Shut Down Berks Coalition leader Jasmine Rivera and other activists blame the Trump administration’s crackdown on immigrants. But they also turn their ire on Pennsylvania Gov. Tom Wolf, saying he should issue an emergency order to close the center.

“It’s infuriating [state officials] are not using every part of their power to shut down this facility,” she said. “They have an internment camp in our state.… How do you stand by?”

Wolf says that the detention center should be closed, but that he has no power to do so, absent a finding of “immediate and serious danger to the life or health” of the children, which would justify an emergency removal order.

Rivera said churches and community sponsors have prepared spaces to house families the moment they’re released from the Berks site. Because people seeking asylum can be eligible for work permits, these families could get jobs, supporting themselves and paying taxes.

There’s interest, she said, in converting the building into a drug-treatment center for a state battered by the opioid epidemic.

At a Thursday forum for candidates running for Berks County commissioner, incumbent Democrat Kevin Barnhardt said he recently met with Wolf administration officials to try to find a better use for the center and “just eliminate the federal program.”

Nothing was decided, he said. It’s important that whatever might come next does not cost the jobs of 60 county workers there, he added.
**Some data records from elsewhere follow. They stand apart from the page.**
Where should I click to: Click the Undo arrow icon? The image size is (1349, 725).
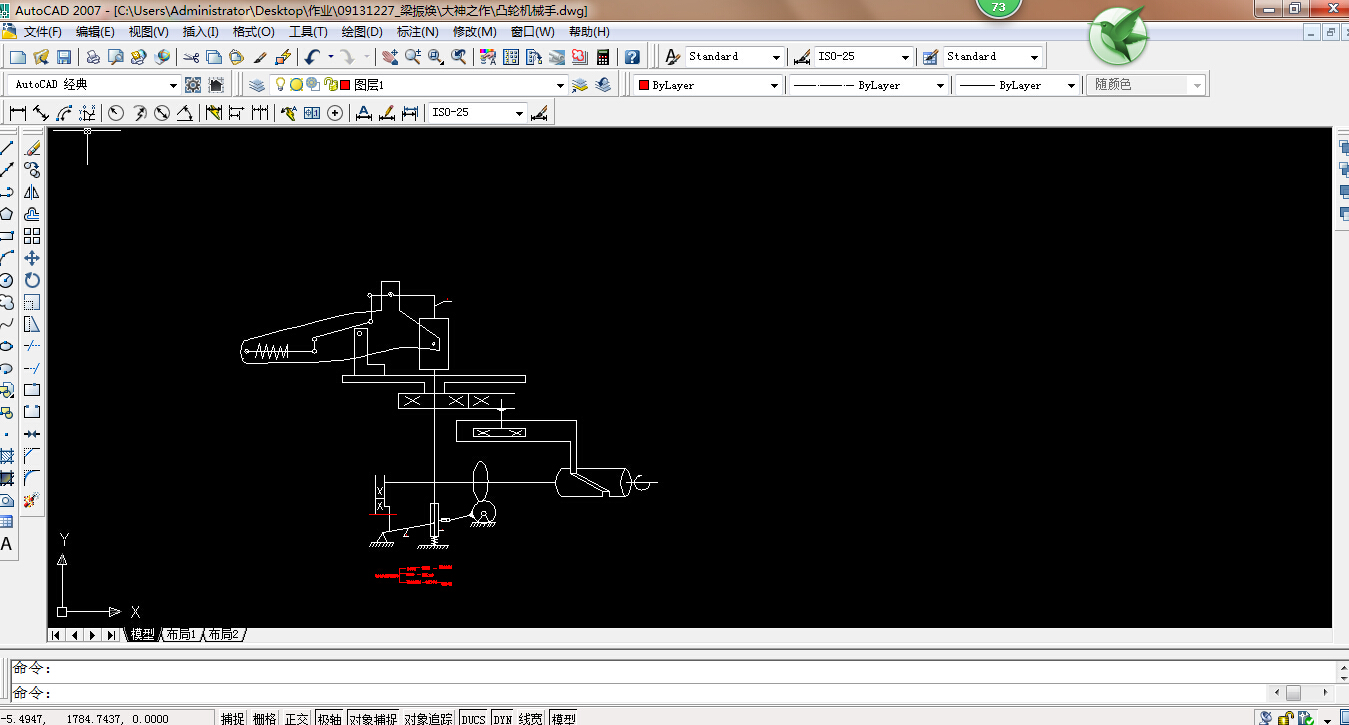click(313, 57)
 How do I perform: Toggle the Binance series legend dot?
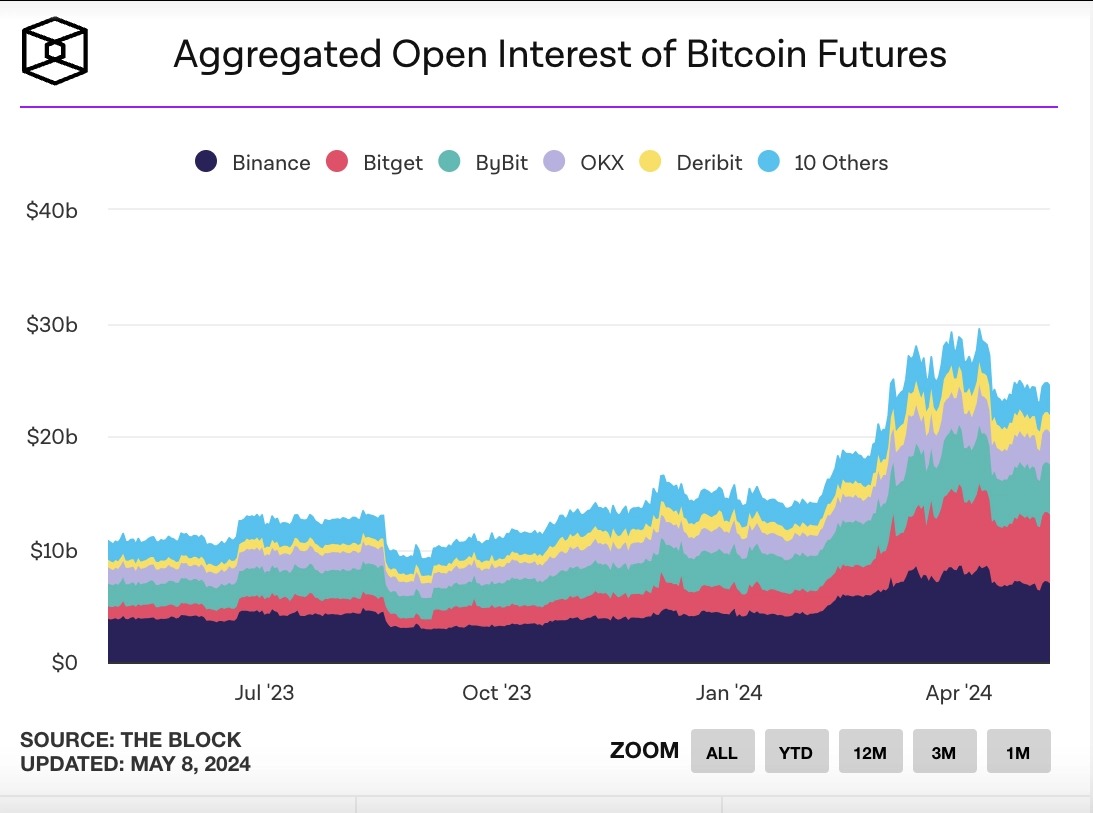[206, 161]
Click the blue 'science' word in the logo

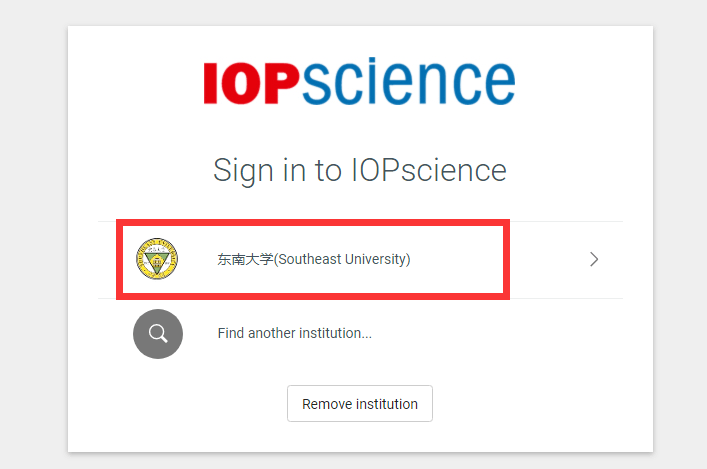point(408,83)
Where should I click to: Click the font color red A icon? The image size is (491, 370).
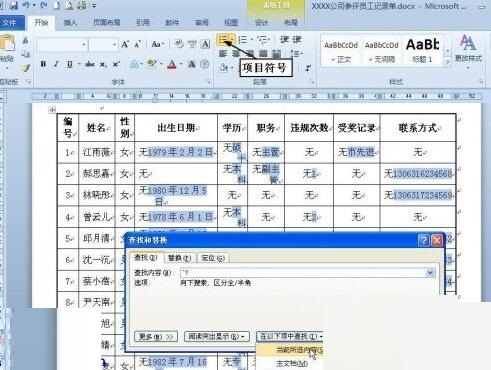172,64
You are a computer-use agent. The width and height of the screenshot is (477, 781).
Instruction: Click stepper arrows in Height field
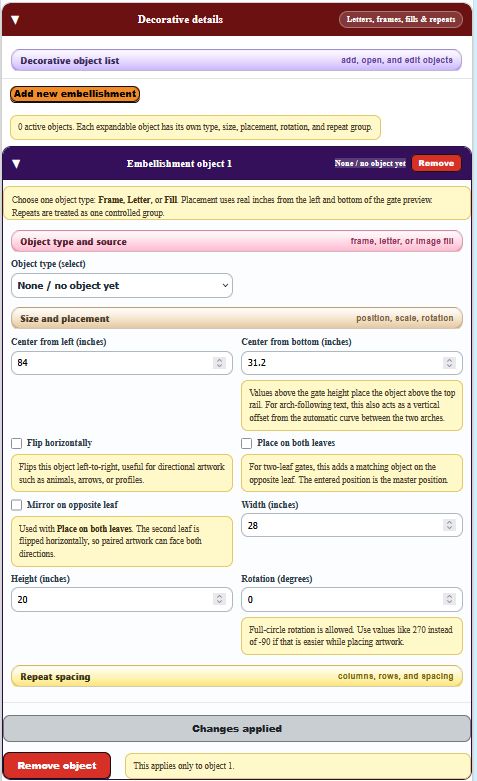[219, 599]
The Wolf administration tried to revoke the site’s operating license in 2016, but that’s been under court appeal, with the facility allowed to operate in the meantime.

The state Department of Human Services conducts regular monitoring, including unscheduled visits, said Ali Fogarty, the agency spokesperson.

“While the Wolf administration strongly opposes detention of undocumented families, we are committed to doing what we can to uphold quality of care standards as long as Berks County Residential Center operates with a state license and oversight,” Fogarty said.

Critics insist that the “serious danger” threshold is met by the simple fact of detention, which medical research shows can have negative physical and emotional impacts on children, including sleep problems, depression, anxiety and weight loss.

“There is no evidence indicating that any time in detention is safe for children,” the American Academy of Pediatrics wrote in a policy statement.

More than 100 psychiatry and psychology faculty at Pennsylvania universities signed a letter to Wolf this past summer that said the center was subjecting children to “profound immediate, long-term, and irreparable harm.”

There’s no guarantee that Berks families would be released to relatives or sponsors if the facility closed. They could simply be moved to detention centers elsewhere.

At one point, mostly mothers and children filled 80 beds. Last year, Berks housed about 20 families, all fathers and children who were seeking asylum after fleeing violence in El Salvador, Guatemala, and Honduras.

» READ MORE: It’s Mother’s Day, but for detained immigrant women and children, new film shows, that’s no holiday

For decades, across presidential administrations of both parties, the government has used the threat of detention to try to dissuade people from crossing into the United States without notable success. The Trump administration sees deterrence as an important element of its policies, believing immigrants who know they’ll face detention will think twice about coming here.

What the government doesn’t understand, said Rivera, is that families facing life-and-death choices in Central America won’t be dissuaded by the prospect of detention in the United States.

“If you have to choose between staying in a place that’s violent, where your child could be killed, or forced into a gang, or kidnapped … every single parent would do whatever they need to do to protect their child,” she said. “That’s what the families did who are in the Berks detention center.”